PROBLEM
Reproduce every record precisely, leaving no line out.
##### SUPPLIED DATA #####
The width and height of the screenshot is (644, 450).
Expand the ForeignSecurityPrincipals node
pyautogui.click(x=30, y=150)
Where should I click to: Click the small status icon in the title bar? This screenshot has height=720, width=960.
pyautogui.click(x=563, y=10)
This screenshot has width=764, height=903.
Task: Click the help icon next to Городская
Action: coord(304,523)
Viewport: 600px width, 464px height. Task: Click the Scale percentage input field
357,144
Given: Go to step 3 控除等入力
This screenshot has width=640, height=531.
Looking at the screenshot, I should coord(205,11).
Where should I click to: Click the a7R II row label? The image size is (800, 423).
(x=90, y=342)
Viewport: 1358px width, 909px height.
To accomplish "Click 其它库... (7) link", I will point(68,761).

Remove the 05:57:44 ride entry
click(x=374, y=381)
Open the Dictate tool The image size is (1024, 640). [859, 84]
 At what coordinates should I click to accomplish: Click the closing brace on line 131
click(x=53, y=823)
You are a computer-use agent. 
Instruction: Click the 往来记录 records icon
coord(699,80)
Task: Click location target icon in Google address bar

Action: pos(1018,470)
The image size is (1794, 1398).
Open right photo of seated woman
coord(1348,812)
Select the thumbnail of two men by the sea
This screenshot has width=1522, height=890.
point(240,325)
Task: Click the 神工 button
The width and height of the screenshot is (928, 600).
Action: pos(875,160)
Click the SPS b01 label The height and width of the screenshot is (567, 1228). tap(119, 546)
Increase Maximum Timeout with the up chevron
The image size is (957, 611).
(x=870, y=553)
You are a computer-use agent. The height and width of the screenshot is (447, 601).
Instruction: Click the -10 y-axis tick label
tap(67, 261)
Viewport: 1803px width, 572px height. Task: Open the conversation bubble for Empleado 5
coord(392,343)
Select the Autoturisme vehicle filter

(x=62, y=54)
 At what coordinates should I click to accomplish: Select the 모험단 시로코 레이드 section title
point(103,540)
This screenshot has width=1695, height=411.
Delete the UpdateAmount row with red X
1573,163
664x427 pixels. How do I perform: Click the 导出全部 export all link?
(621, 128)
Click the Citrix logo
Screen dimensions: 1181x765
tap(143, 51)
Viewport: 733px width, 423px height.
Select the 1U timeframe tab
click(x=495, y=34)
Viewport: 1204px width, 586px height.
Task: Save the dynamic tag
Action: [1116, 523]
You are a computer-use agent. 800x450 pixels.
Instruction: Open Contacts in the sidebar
#####
ANSWER BOX
The width and height of the screenshot is (644, 450).
Expand the ForeignSecurityPrincipals node
pyautogui.click(x=30, y=150)
Where should I click to: Click the small status icon in the title bar? This screenshot has height=720, width=960.
pyautogui.click(x=563, y=10)
This screenshot has width=764, height=903.
Task: Click the help icon next to Городская
Action: coord(304,523)
Viewport: 600px width, 464px height. Task: Click the Scale percentage input field
357,144
Given: Go to step 3 控除等入力
This screenshot has width=640, height=531.
Looking at the screenshot, I should coord(205,11).
Where should I click to: Click the a7R II row label? The image size is (800, 423).
(x=90, y=342)
Viewport: 1358px width, 909px height.
To accomplish "Click 其它库... (7) link", I will point(68,761).

Remove the 05:57:44 ride entry
click(x=374, y=381)
Open the Dictate tool The image size is (1024, 640). [859, 84]
 At what coordinates should I click to accomplish: Click the closing brace on line 131
click(x=53, y=823)
You are a computer-use agent. 
Instruction: Click the 往来记录 records icon
coord(699,80)
Task: Click location target icon in Google address bar

Action: pos(1018,470)
The image size is (1794, 1398).
Open right photo of seated woman
coord(1348,812)
Select the thumbnail of two men by the sea
This screenshot has width=1522, height=890.
point(240,325)
Task: Click the 神工 button
The width and height of the screenshot is (928, 600).
Action: pos(875,160)
Click the SPS b01 label The height and width of the screenshot is (567, 1228). tap(119, 546)
Increase Maximum Timeout with the up chevron
The image size is (957, 611).
(x=870, y=553)
You are a computer-use agent. The height and width of the screenshot is (447, 601).
Instruction: Click the -10 y-axis tick label
tap(67, 261)
Viewport: 1803px width, 572px height. Task: Open the conversation bubble for Empleado 5
coord(392,343)
Select the Autoturisme vehicle filter

(x=62, y=54)
 At what coordinates should I click to accomplish: Select the 모험단 시로코 레이드 section title
point(103,540)
This screenshot has width=1695, height=411.
Delete the UpdateAmount row with red X
1573,163
664x427 pixels. How do I perform: Click the 导出全部 export all link?
(621, 128)
Click the Citrix logo
Screen dimensions: 1181x765
tap(143, 51)
Viewport: 733px width, 423px height.
Select the 1U timeframe tab
click(x=495, y=34)
Viewport: 1204px width, 586px height.
Task: Save the dynamic tag
Action: [1116, 523]
You are a computer-use agent. 800x450 pixels.
Instruction: Open Contacts in the sidebar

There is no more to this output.